Mr. Otani consulted his wristwatch. Seven-twenty-four. He had been at his post less than half an hour.

Packing up now and going away would be a bad idea. His cover was that of a man at leisure on a summer day, settled into his favorite shaded park bench with everything he needed for the morning. If the woman had been in the least suspicious, they could watch him fr

om the house, with binoculars if they had them. If at any moment he seemed to be something other than what he’d presented himself to be, they might bail out of that house and go to ground in another place, one that was unknown to him. In a couple of hours, he could gather up his things and wander off as though the time had come to trade the shade for a bench in the sun.

He opened the thermos and poured a cup of iced tea.

The Capote book was engrossing, and he returned to it.

Confident that he would be able to open a case file in the afternoon, he savored the possibility of obtaining a search warrant by that evening.

73

In spite of having concocted a story that he thought entirely convincing, Dr. Mace-Maskil dithered through Sunday evening without picking up the phone and calling his star pupil. He mixed a pitcher of martinis but recognized the danger, and he poured the contents down the kitchen-sink drain without taking one sip.

He slept badly, several times waking from dreams that he could not entirely remember, except that they involved bloody hammers and a decapitating machete. He abandoned his bed before dawn, pulled on the silk robe, stepped into his slippers, and shuffled to the kitchen to brew coffee.

As a true believer in the Cause, as one who was convinced that he had been a revolutionary and great fighter in a previous life, he refused to acknowledge that he feared calling his former student. But every time he moved toward the telephone, his hands began to shake and tremors worked his mouth as if he had come down with Parkinson’s disease overnight.

His dread was at last overridden by shame when suddenly the professor smelled himself. Disgusting. He realized that he hadn’t bathed since coming home from the confrontation in the dry-cleaning shop on Thursday afternoon. He’d been squirreled away in this house for three and a half days, and much of that time had left shockingly little residue in his memory.

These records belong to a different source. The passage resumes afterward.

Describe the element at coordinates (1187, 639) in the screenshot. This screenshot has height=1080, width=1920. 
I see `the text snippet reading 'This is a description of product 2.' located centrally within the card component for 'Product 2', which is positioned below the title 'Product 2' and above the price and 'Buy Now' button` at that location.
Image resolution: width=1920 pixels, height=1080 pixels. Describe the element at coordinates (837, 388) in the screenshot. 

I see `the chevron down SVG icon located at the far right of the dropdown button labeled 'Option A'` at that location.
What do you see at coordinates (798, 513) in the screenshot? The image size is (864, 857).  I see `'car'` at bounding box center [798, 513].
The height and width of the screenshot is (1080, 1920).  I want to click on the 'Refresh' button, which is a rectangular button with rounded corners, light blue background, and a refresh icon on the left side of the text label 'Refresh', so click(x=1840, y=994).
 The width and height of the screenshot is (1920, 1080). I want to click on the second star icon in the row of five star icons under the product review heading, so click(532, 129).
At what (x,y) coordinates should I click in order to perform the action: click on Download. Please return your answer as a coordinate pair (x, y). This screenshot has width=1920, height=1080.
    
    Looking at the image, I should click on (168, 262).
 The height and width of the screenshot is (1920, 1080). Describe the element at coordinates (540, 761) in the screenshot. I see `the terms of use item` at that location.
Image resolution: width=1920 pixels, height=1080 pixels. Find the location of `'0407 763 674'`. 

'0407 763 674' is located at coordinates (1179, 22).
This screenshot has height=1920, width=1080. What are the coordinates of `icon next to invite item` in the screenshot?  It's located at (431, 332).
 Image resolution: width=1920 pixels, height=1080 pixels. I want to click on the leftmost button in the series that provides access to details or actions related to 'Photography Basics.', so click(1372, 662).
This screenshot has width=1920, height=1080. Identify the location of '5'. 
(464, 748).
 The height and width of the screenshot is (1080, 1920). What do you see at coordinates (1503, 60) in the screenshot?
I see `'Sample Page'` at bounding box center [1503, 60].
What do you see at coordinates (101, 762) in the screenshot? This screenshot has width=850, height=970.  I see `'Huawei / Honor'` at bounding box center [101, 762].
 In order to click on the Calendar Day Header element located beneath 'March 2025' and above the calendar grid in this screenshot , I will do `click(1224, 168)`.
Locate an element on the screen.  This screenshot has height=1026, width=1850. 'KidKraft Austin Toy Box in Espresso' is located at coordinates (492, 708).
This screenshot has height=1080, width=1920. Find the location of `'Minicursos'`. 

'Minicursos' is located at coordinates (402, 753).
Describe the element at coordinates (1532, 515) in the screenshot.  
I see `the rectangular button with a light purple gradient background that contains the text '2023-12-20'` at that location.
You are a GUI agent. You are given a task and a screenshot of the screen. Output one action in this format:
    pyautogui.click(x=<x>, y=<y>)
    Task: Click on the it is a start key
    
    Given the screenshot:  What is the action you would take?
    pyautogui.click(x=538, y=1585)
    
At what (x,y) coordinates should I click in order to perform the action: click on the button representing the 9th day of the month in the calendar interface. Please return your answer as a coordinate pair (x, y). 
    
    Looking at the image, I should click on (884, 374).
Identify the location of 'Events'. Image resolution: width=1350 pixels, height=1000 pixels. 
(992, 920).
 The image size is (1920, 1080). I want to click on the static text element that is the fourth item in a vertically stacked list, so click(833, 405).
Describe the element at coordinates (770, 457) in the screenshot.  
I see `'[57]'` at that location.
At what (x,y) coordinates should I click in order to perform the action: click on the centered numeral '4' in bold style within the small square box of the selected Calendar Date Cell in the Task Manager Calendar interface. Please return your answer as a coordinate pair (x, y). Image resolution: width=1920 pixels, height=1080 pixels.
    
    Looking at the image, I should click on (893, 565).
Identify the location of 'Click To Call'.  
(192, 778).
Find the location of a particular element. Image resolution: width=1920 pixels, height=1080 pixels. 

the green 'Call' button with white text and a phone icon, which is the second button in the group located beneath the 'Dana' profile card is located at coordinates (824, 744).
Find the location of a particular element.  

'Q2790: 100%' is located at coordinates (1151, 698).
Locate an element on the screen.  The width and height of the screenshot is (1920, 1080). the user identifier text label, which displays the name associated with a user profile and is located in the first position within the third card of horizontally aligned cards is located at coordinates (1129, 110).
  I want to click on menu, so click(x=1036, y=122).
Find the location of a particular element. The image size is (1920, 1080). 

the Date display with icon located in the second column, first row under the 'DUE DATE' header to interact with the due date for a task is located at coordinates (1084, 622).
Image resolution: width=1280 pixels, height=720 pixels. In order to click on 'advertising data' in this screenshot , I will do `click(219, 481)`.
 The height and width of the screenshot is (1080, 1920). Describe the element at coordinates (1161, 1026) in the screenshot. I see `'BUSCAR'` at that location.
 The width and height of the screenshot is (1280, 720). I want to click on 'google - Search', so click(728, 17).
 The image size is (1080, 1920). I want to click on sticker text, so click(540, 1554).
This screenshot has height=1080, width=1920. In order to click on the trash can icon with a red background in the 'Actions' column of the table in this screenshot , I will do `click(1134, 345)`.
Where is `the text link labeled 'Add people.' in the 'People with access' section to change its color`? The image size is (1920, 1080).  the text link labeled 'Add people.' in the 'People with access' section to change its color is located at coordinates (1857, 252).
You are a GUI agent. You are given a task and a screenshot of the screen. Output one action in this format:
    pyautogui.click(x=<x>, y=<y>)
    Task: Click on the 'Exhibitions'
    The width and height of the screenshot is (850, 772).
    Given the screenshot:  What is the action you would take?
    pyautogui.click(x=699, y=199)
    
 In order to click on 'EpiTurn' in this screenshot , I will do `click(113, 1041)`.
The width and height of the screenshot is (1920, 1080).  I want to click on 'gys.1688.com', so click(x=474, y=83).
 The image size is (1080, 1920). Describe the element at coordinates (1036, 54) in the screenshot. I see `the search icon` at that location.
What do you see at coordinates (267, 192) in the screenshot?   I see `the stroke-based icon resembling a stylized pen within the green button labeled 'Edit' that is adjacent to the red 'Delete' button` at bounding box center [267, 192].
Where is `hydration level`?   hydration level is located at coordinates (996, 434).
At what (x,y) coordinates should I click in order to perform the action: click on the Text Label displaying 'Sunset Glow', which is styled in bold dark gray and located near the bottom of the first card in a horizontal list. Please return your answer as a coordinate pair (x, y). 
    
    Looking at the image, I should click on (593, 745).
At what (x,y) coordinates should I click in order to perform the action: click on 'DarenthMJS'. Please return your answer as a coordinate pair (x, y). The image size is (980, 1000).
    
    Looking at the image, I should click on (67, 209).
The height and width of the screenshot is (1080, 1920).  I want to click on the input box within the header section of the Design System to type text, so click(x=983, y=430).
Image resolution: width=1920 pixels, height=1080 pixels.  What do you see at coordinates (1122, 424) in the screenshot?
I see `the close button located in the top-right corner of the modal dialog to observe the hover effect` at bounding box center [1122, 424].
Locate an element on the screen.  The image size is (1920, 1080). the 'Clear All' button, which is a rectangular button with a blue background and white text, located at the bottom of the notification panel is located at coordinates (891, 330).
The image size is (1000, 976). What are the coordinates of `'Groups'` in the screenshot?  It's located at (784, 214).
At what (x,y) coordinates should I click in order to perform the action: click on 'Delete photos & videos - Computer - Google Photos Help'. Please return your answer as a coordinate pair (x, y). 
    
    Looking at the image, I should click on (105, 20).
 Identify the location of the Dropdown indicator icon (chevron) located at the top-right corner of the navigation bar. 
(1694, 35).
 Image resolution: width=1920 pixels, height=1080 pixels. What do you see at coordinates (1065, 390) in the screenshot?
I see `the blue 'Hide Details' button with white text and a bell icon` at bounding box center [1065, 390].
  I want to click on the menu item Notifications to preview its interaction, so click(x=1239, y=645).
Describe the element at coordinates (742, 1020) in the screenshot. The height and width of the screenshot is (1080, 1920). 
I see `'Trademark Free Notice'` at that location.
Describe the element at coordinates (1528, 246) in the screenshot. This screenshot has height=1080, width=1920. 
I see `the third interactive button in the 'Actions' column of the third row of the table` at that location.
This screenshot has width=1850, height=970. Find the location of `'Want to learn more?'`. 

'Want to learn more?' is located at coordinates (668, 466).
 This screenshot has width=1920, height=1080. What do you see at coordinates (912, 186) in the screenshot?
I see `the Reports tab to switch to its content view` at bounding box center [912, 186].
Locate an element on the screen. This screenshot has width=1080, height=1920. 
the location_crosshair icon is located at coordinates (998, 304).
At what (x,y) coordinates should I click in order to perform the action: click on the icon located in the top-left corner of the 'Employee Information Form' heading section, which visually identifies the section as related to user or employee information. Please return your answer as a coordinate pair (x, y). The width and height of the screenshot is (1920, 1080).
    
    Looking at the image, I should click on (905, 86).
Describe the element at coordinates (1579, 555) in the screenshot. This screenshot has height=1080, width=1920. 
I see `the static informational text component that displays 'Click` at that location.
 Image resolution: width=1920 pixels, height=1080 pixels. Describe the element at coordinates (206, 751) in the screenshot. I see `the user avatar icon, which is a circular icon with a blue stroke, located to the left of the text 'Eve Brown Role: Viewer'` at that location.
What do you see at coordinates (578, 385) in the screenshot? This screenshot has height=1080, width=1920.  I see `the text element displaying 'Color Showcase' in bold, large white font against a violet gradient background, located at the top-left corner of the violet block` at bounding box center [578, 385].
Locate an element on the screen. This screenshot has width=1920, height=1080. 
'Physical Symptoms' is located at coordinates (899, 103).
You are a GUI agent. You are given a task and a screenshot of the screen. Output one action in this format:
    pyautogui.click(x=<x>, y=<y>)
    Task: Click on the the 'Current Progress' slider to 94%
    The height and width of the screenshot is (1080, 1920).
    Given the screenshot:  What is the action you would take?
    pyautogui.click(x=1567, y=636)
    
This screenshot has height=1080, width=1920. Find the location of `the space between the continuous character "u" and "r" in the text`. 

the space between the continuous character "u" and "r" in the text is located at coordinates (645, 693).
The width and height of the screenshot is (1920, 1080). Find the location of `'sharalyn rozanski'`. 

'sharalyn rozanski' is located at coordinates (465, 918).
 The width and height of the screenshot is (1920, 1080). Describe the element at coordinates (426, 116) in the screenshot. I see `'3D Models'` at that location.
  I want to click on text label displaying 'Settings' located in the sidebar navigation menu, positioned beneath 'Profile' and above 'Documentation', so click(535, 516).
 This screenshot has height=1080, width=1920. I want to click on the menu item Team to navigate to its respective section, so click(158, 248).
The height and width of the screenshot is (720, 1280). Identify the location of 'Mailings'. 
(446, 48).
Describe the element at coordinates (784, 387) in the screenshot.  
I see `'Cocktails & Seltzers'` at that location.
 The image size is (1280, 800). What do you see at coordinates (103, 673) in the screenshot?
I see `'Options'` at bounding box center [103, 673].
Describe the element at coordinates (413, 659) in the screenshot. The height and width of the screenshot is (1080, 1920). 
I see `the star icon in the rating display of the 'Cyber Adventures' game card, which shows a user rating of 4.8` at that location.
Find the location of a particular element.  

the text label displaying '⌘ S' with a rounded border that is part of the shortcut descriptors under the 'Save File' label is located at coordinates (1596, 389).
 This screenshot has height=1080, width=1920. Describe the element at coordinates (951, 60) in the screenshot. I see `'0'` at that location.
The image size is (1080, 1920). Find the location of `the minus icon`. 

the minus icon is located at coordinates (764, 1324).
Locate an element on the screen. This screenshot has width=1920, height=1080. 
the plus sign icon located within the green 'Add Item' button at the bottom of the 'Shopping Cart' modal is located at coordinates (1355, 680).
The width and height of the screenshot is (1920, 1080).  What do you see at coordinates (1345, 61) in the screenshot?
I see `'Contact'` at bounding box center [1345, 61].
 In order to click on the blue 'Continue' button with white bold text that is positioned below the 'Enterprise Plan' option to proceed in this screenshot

Having fortified himself with half a pot of black coffee and an English muffin slathered with peanut butter and jelly, he went into the master bathroom and dared to look at himself in the full-length mirror on the back of the door. A witch’s broom for hair. If he had wanted to go away for a week, he wouldn’t have required suitcases; everything he needed would fit in the bags under his eyes. His teeth were stained; they not only felt furry, they looked furry. And that smell.

He brushed his teeth and then brushed them again. He took a long shower, as hot as he could tolerate. With a styling brush, he shaped his hair as he blew it dry, until it was a prematurely white, leonine mane. That hair made some women think of their fathers and fantasize transgressive sex, whereupon they became insatiable. He looked in the mirror again and saw a demigod.

After putting on clean underwear and fresh clothes, he went into his study, sat in the studded-leather chair behind the teak desk with the black granite top, swiveled toward the phone, and was gratified to see that his hand didn’t tremble. He’d had touch-tone phones for three years, but he still found them odd. Somehow they didn’t seem as authentic as rotary-dial phones, and Dr. Mace-Maskil was all about authenticity.

He placed the call to the number that he’d most recently been given, wondering if perhaps Lucas might be unavailable—wondering, not hoping—but the familiar voice answered: “Who’s this?”

“It’s Robert Donat,” the professor said, referring to the actor who had played the heartwarming title role in the 1939 film Goodbye, Mr. Chips. Set in an English boys’ school, the movie had been about a Latin teacher who starts out a bumbler but over the decades becomes a beloved school institution.